> **TASK INPUT**:

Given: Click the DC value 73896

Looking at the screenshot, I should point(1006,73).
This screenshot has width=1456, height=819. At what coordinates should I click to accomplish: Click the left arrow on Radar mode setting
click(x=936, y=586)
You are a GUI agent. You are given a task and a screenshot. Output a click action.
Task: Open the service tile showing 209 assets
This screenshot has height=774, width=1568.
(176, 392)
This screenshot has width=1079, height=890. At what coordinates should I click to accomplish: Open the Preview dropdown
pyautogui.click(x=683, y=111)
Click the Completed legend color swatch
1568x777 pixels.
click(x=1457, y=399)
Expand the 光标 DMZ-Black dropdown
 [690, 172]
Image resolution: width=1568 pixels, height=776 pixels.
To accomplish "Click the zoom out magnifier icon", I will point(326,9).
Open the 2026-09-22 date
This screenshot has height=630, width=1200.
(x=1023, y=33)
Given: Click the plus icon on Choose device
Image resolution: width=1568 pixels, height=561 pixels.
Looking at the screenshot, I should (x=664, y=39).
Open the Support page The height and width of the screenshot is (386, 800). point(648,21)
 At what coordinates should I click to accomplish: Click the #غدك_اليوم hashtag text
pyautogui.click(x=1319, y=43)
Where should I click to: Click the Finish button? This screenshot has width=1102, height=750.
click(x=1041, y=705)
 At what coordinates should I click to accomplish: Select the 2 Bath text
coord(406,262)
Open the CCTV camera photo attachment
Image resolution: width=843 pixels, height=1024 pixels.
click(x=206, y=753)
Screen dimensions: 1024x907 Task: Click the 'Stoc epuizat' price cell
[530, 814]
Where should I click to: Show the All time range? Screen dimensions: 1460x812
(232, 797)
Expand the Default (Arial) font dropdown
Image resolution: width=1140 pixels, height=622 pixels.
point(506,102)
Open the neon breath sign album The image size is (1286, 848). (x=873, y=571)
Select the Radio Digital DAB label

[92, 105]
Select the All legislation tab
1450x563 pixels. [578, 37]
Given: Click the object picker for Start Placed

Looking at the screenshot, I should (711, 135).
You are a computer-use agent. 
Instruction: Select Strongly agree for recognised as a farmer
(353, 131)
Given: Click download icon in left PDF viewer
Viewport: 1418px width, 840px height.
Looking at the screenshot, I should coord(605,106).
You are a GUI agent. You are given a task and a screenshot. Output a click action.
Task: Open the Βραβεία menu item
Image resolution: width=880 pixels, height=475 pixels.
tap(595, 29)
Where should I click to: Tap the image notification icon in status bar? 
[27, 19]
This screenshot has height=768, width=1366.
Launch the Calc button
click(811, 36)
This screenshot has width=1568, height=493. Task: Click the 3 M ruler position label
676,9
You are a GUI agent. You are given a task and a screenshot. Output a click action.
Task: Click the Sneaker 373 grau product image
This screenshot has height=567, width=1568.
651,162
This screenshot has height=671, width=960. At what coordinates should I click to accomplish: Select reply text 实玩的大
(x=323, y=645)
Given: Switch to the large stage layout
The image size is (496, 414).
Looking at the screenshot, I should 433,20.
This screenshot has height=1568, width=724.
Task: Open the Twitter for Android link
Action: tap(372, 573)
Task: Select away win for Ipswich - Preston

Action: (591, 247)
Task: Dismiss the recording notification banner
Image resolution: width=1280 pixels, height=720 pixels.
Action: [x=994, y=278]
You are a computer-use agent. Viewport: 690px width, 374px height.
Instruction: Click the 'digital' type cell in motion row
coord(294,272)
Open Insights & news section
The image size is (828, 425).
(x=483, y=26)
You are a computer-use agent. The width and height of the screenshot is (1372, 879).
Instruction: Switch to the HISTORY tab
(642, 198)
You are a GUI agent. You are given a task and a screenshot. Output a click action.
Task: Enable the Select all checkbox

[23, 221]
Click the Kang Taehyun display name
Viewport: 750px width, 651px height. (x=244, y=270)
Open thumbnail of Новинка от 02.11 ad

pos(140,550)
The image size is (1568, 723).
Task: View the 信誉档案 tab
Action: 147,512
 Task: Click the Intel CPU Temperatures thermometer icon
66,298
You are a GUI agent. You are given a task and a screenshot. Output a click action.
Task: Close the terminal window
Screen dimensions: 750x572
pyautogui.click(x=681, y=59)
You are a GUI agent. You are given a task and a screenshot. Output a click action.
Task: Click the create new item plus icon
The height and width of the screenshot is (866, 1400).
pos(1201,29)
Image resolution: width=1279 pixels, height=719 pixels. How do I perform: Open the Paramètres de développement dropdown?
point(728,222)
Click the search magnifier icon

> **TASK OBJECTIVE**: Change every "magnifier" to "magnifying glass" throughout the items above, keeping all other text the same.

> **WRITTEN REPLY**:
Given: Click the DC value 73896

Looking at the screenshot, I should point(1006,73).
This screenshot has width=1456, height=819. At what coordinates should I click to accomplish: Click the left arrow on Radar mode setting
click(x=936, y=586)
You are a GUI agent. You are given a task and a screenshot. Output a click action.
Task: Open the service tile showing 209 assets
This screenshot has height=774, width=1568.
(176, 392)
This screenshot has width=1079, height=890. At what coordinates should I click to accomplish: Open the Preview dropdown
pyautogui.click(x=683, y=111)
Click the Completed legend color swatch
1568x777 pixels.
click(x=1457, y=399)
Expand the 光标 DMZ-Black dropdown
 [690, 172]
Image resolution: width=1568 pixels, height=776 pixels.
To accomplish "Click the zoom out magnifying glass icon", I will point(326,9).
Open the 2026-09-22 date
This screenshot has height=630, width=1200.
(x=1023, y=33)
Given: Click the plus icon on Choose device
Image resolution: width=1568 pixels, height=561 pixels.
Looking at the screenshot, I should (x=664, y=39).
Open the Support page The height and width of the screenshot is (386, 800). point(648,21)
 At what coordinates should I click to accomplish: Click the #غدك_اليوم hashtag text
pyautogui.click(x=1319, y=43)
Where should I click to: Click the Finish button? This screenshot has width=1102, height=750.
click(x=1041, y=705)
 At what coordinates should I click to accomplish: Select the 2 Bath text
coord(406,262)
Open the CCTV camera photo attachment
Image resolution: width=843 pixels, height=1024 pixels.
click(x=206, y=753)
Screen dimensions: 1024x907 Task: Click the 'Stoc epuizat' price cell
[530, 814]
Where should I click to: Show the All time range? Screen dimensions: 1460x812
(232, 797)
Expand the Default (Arial) font dropdown
Image resolution: width=1140 pixels, height=622 pixels.
point(506,102)
Open the neon breath sign album The image size is (1286, 848). (x=873, y=571)
Select the Radio Digital DAB label

[92, 105]
Select the All legislation tab
1450x563 pixels. [578, 37]
Given: Click the object picker for Start Placed

Looking at the screenshot, I should (711, 135).
You are a computer-use agent. 
Instruction: Select Strongly agree for recognised as a farmer
(353, 131)
Given: Click download icon in left PDF viewer
Viewport: 1418px width, 840px height.
Looking at the screenshot, I should coord(605,106).
You are a GUI agent. You are given a task and a screenshot. Output a click action.
Task: Open the Βραβεία menu item
Image resolution: width=880 pixels, height=475 pixels.
tap(595, 29)
Where should I click to: Tap the image notification icon in status bar? 
[27, 19]
This screenshot has height=768, width=1366.
Launch the Calc button
click(811, 36)
This screenshot has width=1568, height=493. Task: Click the 3 M ruler position label
676,9
You are a GUI agent. You are given a task and a screenshot. Output a click action.
Task: Click the Sneaker 373 grau product image
This screenshot has height=567, width=1568.
651,162
This screenshot has height=671, width=960. At what coordinates should I click to accomplish: Select reply text 实玩的大
(x=323, y=645)
Given: Switch to the large stage layout
The image size is (496, 414).
Looking at the screenshot, I should 433,20.
This screenshot has height=1568, width=724.
Task: Open the Twitter for Android link
Action: tap(372, 573)
Task: Select away win for Ipswich - Preston

Action: (591, 247)
Task: Dismiss the recording notification banner
Image resolution: width=1280 pixels, height=720 pixels.
Action: [x=994, y=278]
You are a computer-use agent. Viewport: 690px width, 374px height.
Instruction: Click the 'digital' type cell in motion row
coord(294,272)
Open Insights & news section
The image size is (828, 425).
(x=483, y=26)
You are a computer-use agent. The width and height of the screenshot is (1372, 879).
Instruction: Switch to the HISTORY tab
(642, 198)
You are a GUI agent. You are given a task and a screenshot. Output a click action.
Task: Enable the Select all checkbox

[23, 221]
Click the Kang Taehyun display name
Viewport: 750px width, 651px height. (x=244, y=270)
Open thumbnail of Новинка от 02.11 ad

pos(140,550)
The image size is (1568, 723).
Task: View the 信誉档案 tab
Action: 147,512
 Task: Click the Intel CPU Temperatures thermometer icon
66,298
You are a GUI agent. You are given a task and a screenshot. Output a click action.
Task: Close the terminal window
Screen dimensions: 750x572
pyautogui.click(x=681, y=59)
You are a GUI agent. You are given a task and a screenshot. Output a click action.
Task: Click the create new item plus icon
The height and width of the screenshot is (866, 1400).
pos(1201,29)
Image resolution: width=1279 pixels, height=719 pixels. How do I perform: Open the Paramètres de développement dropdown?
point(728,222)
Click the search magnifying glass icon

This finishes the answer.